The law is well established that all penalties must be determined both according to the seriousness of the offense and with the objective of restoring the offender to useful citizenship. (Ill. Const. 1970, art. I, sec. 11; Ill. Rev. Stat. 1979, ch. 38, par. 1001-1-2.) Thus, a sentence will not be disturbed on review when it reflects both the seriousness of the offense and gives adequate consideration to the rehabilitative potential of the defendant. (People v. Carlson (1980), 79 Ill.2d 564, 587, 404 N.E.2d 233; People v. Murphy (1978), 72 Ill.2d 421, 439, 381 N.E.2d 677.) Also, rehabilitation and the seriousness of the offense are to be accorded equal weight in fixing punishment, and the prime responsibility for striking the proper balance between the two factors rests with the trial court. People v. Waud (1977), 69 Ill.2d 588, 596, 373 N.E.2d 1.

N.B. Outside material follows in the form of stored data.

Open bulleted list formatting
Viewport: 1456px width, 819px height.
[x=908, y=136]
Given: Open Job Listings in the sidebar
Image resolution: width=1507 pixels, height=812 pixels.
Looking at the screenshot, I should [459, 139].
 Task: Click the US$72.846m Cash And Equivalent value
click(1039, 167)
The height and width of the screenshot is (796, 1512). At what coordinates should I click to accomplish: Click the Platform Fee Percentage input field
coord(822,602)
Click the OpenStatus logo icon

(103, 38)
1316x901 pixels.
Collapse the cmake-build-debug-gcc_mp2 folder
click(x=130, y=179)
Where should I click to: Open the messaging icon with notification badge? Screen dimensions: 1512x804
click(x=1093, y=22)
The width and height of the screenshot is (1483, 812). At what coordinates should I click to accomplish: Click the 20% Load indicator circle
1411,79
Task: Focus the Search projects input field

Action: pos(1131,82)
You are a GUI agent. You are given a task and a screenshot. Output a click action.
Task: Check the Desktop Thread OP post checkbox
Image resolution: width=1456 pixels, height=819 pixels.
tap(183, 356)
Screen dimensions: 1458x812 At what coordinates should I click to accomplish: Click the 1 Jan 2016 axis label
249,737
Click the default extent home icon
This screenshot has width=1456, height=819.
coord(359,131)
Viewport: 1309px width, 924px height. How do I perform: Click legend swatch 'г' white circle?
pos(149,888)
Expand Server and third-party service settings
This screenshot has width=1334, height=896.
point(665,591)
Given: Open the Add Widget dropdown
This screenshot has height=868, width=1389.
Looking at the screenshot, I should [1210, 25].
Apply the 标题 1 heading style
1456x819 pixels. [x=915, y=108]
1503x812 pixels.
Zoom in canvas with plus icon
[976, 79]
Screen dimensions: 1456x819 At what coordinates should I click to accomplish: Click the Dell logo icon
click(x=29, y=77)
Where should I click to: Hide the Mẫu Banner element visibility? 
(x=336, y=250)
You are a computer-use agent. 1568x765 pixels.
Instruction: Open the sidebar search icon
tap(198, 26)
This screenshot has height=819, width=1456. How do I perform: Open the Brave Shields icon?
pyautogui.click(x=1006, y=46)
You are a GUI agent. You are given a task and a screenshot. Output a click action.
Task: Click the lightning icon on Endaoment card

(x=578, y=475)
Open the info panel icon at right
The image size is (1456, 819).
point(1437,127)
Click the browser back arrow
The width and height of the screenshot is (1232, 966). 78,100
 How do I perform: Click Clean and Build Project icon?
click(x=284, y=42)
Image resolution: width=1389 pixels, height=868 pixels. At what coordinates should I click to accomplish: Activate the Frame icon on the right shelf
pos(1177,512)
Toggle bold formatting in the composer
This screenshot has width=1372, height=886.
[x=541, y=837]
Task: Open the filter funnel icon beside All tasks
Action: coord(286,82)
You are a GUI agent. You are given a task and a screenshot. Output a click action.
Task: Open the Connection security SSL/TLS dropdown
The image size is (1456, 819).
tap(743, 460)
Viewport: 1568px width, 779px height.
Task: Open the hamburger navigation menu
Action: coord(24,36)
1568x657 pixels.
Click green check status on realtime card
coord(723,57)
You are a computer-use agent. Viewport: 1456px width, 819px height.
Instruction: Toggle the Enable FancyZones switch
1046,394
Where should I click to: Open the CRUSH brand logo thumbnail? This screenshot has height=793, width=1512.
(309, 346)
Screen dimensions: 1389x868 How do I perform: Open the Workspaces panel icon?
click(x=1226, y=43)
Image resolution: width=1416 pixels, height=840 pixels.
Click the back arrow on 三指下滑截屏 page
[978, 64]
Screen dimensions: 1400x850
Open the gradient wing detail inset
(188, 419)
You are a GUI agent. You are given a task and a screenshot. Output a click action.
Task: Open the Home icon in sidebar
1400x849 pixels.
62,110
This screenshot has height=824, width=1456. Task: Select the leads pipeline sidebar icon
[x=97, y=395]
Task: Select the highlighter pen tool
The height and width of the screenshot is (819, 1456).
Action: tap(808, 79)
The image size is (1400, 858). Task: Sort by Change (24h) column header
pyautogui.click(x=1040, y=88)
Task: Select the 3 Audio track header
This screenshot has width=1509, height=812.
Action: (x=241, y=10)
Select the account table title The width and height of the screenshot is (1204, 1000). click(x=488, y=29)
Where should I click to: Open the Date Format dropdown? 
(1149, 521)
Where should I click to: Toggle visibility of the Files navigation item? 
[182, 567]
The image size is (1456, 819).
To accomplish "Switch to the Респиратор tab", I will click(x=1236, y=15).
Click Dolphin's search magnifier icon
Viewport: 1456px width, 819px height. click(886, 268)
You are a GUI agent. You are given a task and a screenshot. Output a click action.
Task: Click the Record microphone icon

Although reviewing courts>, in appropriate circumstances, may reduce or modify sentences pursuant to Supreme Court Rule 615(b)(4) (87 Ill.2d R. 615(b)(4)), our supreme court has firmly established and repeatedly emphasized that the trial court is normally the proper forum in which a suitable sentence is to be determined. The responsibility for imposing sentence is a matter within the trial court's discretion; thus, that court's decision with respect to sentencing is accorded great deference and weight and will not be disturbed on review absent an abuse of discretion. (People v. Willingham (1982), 89 Ill.2d 352, 364, 432 N.E.2d 861; People v. La Pointe (1981), 88 Ill.2d 482, 492-93, 431 N.E.2d 344; People v. Cox (1980), 82 Ill.2d 268, 279-80, 412 N.E.2d 541; People v. Perruquet (1977), 68 Ill.2d 149, 153, 368 N.E.2d 882.) It is not the function of a court of review to serve as a sentencing court. Therefore, this court may not substitute its judgment for that of the trial court merely because it might have imposed a different sentence had that function been delegated to it. (People v. Waud (1977), 69 Ill.2d 588, 596, 373 N.E.2d 1; People v. Perruquet (1977), 68 Ill.2d 149, 156, 368 N.E.2d 882.) The task of weighing the various aggravating and mitigating factors is the function of the trial court. People v. Jackson (1981), 97 Ill. App.3d 928, 929, 424 N.E.2d 83.

Although the defendant since his release on bond has completed a program for the treatment of alcoholism and has refrained from drinking for over a year the record also reveals other matters which weigh strongly in favor of the sentence the trial court imposed here. The record demonstrates that the defendant has a history of recent criminal conduct, including violence, a fact which the trial court noted when fixing sentence. The court also stressed that the defendant's conduct in this case was most serious, for he hit the sleeping victim in the head with a hatchet, causing a depressed skull fracture that necessitated surgery. Recognizing that the defendant had a good job and work record, the court emphasized that, while he was an appropriate candidate for probation, he would still have to serve some time in the county jail given the gravity of his conduct in this case. Based on this record, we find no abuse of the broad discretion entrusted to the trial court in sentencing matters.

Accordingly, the judgment of the circuit court of Winnebago County is affirmed.


SEIDENFELD, P.J., and LINDBERG, J., concur.